Thanks for your help!

JanCuhel · Dec 13, 2024

yes, that's a good question. Tools (our online exporter tailored for YOLO conversion) actually uses a slightly edited Detection head, which removes some of the final processing operations from the original head. That is because these steps are done inside the YoloDetectionNetwork node from DepthAI library, so that is why it didn't work.

Kind regards,
Jan

Uu111s · Mar 26, 2024

@jakaskerl @pedro-UCA

Thanks for your support. I have successfully merged all your code and now I can retrieve masks and also get depth in the specified region.

I have put the working code in the following repository. You can navigate others in need of this to this repo. Thanks

tirandazi/depthai-yolov8-segment

Ppedro-UCA · Mar 14, 2024

Sorry I put the code as comment not as code, I will list all the code here to make it clear:

This is the YOLOSeg.py

 import math
import time
import cv2
import numpy as np
import onnxruntime

from utils import xywh2xyxy, nms, draw_detections, sigmoid


class YOLOSeg:

    def __init__(self, path, conf_thres=0.7, iou_thres=0.5, num_masks=32):
        self.conf_threshold = conf_thres
        self.iou_threshold = iou_thres
        self.num_masks = num_masks

        # Initialize model
        #self.initialize_model(path)
        self.initialize_model_for_oak()

    def __call__(self, image):
        return self.segment_objects(image)
        
    def initialize_model_for_oak(self, input_name = 'images', input_shape = [1, 3, 640, 640], input_height = 640, input_width = 640, output_names = ['output0', 'output1']):

        # input details
        self.input_names = input_name        
        self.input_shape = input_shape
        self.input_height = input_height
        self.input_width = input_width

        # output details        
        self.output_names = output_names

    def initialize_model(self, path):
        self.session = onnxruntime.InferenceSession(path,
                                                    providers=['CUDAExecutionProvider',
                                                               'CPUExecutionProvider'])
        # Get model info
        self.get_input_details()
        self.get_output_details()
        

    def segment_objects(self, image):
        input_tensor = self.prepare_input(image)

        # Perform inference on the image
        outputs = self.inference(input_tensor)

        self.boxes, self.scores, self.class_ids, mask_pred = self.process_box_output(outputs[0])
        self.mask_maps = self.process_mask_output(mask_pred, outputs[1])

        return self.boxes, self.scores, self.class_ids, self.mask_maps
        
    def segment_objects_from_oakd(self, output0, output1):
        
        
        self.boxes, self.scores, self.class_ids, mask_pred = self.process_box_output(output0)
        self.mask_maps = self.process_mask_output(mask_pred, output1)
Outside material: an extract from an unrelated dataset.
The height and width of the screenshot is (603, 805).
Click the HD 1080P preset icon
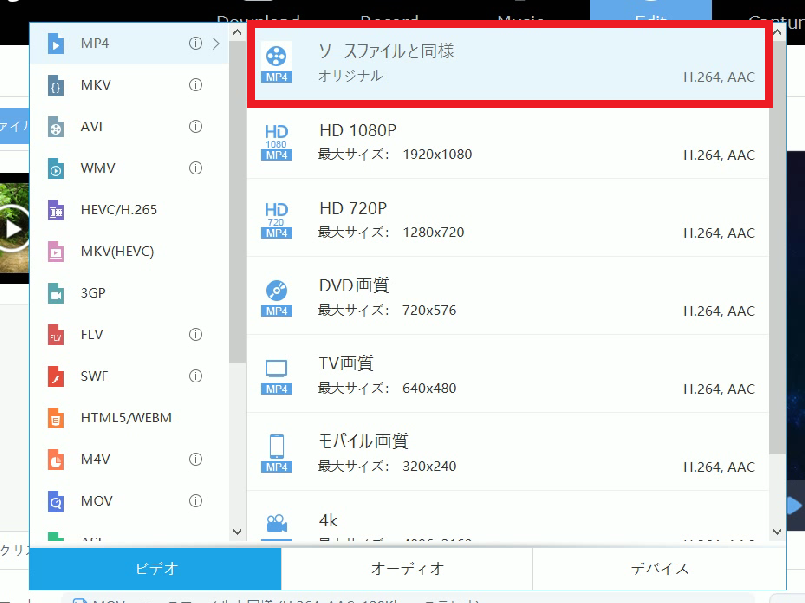click(x=276, y=141)
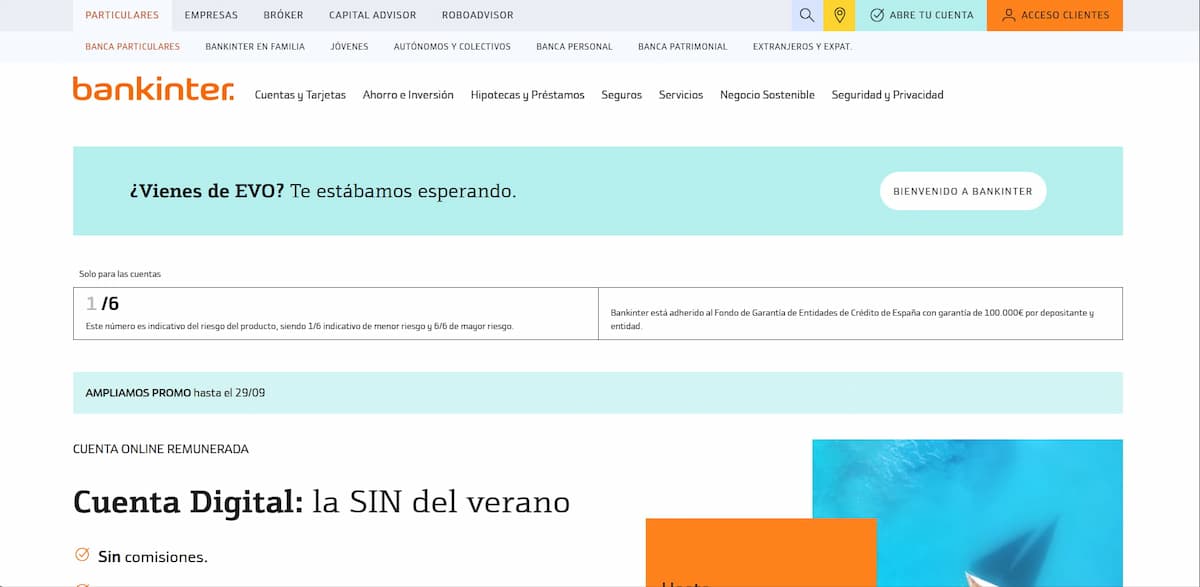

        return self.boxes, self.scores, self.class_ids, self.mask_maps
    def prepare_input_for_oakd(self, shape):
    
        self.img_height = shape[0]
        self.img_width = shape[1]
        
    def prepare_input(self, image):
        self.img_height, self.img_width = image.shape[:2]

        input_img = cv2.cvtColor(image, cv2.COLOR_BGR2RGB)

        # Resize input image
        input_img = cv2.resize(input_img, (self.input_width, self.input_height))

        # Scale input pixel values to 0 to 1
        input_img = input_img / 255.0
        input_img = input_img.transpose(2, 0, 1)
        input_tensor = input_img[np.newaxis, :, :, :].astype(np.float32)

        return input_tensor

    def inference(self, input_tensor):
        start = time.perf_counter()
        outputs = self.session.run(self.output_names, {self.input_names[0]: input_tensor})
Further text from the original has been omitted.